## AVAILABLE DATA
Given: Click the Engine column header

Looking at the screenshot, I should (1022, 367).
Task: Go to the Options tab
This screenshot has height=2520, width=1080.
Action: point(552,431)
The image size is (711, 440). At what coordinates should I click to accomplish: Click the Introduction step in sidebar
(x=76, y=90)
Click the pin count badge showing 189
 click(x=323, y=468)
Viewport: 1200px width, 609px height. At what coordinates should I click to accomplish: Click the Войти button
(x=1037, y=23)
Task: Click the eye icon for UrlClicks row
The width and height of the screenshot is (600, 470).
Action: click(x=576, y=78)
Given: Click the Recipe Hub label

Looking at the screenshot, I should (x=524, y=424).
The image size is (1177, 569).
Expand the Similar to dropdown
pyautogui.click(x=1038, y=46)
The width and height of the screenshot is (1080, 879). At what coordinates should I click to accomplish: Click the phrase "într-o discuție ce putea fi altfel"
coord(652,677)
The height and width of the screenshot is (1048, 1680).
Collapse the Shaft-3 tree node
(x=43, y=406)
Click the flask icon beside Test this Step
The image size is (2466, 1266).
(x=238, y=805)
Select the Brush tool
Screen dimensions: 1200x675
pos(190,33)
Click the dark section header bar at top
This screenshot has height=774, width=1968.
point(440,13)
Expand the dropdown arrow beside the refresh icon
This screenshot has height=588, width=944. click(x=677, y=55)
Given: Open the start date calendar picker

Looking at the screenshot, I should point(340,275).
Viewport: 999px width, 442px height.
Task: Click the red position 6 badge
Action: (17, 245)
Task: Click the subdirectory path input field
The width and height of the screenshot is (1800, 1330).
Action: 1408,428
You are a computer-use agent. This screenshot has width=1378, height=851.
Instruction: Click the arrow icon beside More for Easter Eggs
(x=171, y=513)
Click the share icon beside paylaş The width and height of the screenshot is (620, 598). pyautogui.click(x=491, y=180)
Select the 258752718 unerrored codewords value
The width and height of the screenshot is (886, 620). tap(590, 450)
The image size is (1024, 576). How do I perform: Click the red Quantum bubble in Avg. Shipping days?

## PROBLEM STATEMENT
Give the records again, complete and exact.

## ANSWER TO THIS PROBLEM
Given: Click the Engine column header

Looking at the screenshot, I should (1022, 367).
Task: Go to the Options tab
This screenshot has height=2520, width=1080.
Action: point(552,431)
The image size is (711, 440). At what coordinates should I click to accomplish: Click the Introduction step in sidebar
(x=76, y=90)
Click the pin count badge showing 189
 click(x=323, y=468)
Viewport: 1200px width, 609px height. At what coordinates should I click to accomplish: Click the Войти button
(x=1037, y=23)
Task: Click the eye icon for UrlClicks row
The width and height of the screenshot is (600, 470).
Action: click(x=576, y=78)
Given: Click the Recipe Hub label

Looking at the screenshot, I should (x=524, y=424).
The image size is (1177, 569).
Expand the Similar to dropdown
pyautogui.click(x=1038, y=46)
The width and height of the screenshot is (1080, 879). At what coordinates should I click to accomplish: Click the phrase "într-o discuție ce putea fi altfel"
coord(652,677)
The height and width of the screenshot is (1048, 1680).
Collapse the Shaft-3 tree node
(x=43, y=406)
Click the flask icon beside Test this Step
The image size is (2466, 1266).
(x=238, y=805)
Select the Brush tool
Screen dimensions: 1200x675
pos(190,33)
Click the dark section header bar at top
This screenshot has height=774, width=1968.
point(440,13)
Expand the dropdown arrow beside the refresh icon
This screenshot has height=588, width=944. click(x=677, y=55)
Given: Open the start date calendar picker

Looking at the screenshot, I should point(340,275).
Viewport: 999px width, 442px height.
Task: Click the red position 6 badge
Action: (17, 245)
Task: Click the subdirectory path input field
The width and height of the screenshot is (1800, 1330).
Action: 1408,428
You are a computer-use agent. This screenshot has width=1378, height=851.
Instruction: Click the arrow icon beside More for Easter Eggs
(x=171, y=513)
Click the share icon beside paylaş The width and height of the screenshot is (620, 598). pyautogui.click(x=491, y=180)
Select the 258752718 unerrored codewords value
The width and height of the screenshot is (886, 620). tap(590, 450)
The image size is (1024, 576). How do I perform: Click the red Quantum bubble in Avg. Shipping days?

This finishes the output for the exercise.